--- Dataset content Enclosed Below ---

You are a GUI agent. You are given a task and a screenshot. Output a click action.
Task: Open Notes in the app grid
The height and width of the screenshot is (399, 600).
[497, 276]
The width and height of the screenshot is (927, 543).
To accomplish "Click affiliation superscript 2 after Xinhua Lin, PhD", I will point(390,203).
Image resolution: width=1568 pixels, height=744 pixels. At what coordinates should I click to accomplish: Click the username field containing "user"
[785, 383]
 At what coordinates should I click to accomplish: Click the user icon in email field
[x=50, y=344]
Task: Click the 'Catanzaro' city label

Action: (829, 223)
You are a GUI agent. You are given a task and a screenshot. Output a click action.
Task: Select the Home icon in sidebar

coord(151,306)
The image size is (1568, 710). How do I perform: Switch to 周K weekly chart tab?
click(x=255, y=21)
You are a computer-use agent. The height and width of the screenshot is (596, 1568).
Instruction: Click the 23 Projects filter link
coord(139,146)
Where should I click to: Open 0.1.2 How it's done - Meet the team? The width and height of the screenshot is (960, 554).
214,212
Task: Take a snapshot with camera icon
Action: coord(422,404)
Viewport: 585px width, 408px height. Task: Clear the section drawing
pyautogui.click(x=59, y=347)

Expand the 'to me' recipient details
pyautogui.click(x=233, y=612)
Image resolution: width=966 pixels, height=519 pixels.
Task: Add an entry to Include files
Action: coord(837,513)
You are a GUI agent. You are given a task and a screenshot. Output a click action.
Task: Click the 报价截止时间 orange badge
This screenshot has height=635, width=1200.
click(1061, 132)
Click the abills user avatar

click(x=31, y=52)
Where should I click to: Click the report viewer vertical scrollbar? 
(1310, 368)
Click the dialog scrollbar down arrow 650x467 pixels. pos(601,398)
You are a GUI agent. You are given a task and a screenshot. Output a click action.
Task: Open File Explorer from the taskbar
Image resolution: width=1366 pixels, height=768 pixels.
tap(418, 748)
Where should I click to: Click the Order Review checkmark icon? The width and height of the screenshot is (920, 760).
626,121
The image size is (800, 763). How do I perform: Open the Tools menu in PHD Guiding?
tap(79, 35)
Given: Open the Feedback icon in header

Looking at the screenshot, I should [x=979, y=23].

--- End of Enclosed Dataset content ---

- **Task**
Output the lines from the one with "Expand the 'to me' recipient details" through the end of the records above, exactly, including both ends, and nothing besides.

- **Problem solution**
Expand the 'to me' recipient details
pyautogui.click(x=233, y=612)
Image resolution: width=966 pixels, height=519 pixels.
Task: Add an entry to Include files
Action: coord(837,513)
You are a GUI agent. You are given a task and a screenshot. Output a click action.
Task: Click the 报价截止时间 orange badge
This screenshot has height=635, width=1200.
click(1061, 132)
Click the abills user avatar

click(x=31, y=52)
Where should I click to: Click the report viewer vertical scrollbar? 
(1310, 368)
Click the dialog scrollbar down arrow 650x467 pixels. pos(601,398)
You are a GUI agent. You are given a task and a screenshot. Output a click action.
Task: Open File Explorer from the taskbar
Image resolution: width=1366 pixels, height=768 pixels.
tap(418, 748)
Where should I click to: Click the Order Review checkmark icon? The width and height of the screenshot is (920, 760).
626,121
The image size is (800, 763). How do I perform: Open the Tools menu in PHD Guiding?
tap(79, 35)
Given: Open the Feedback icon in header

Looking at the screenshot, I should [x=979, y=23].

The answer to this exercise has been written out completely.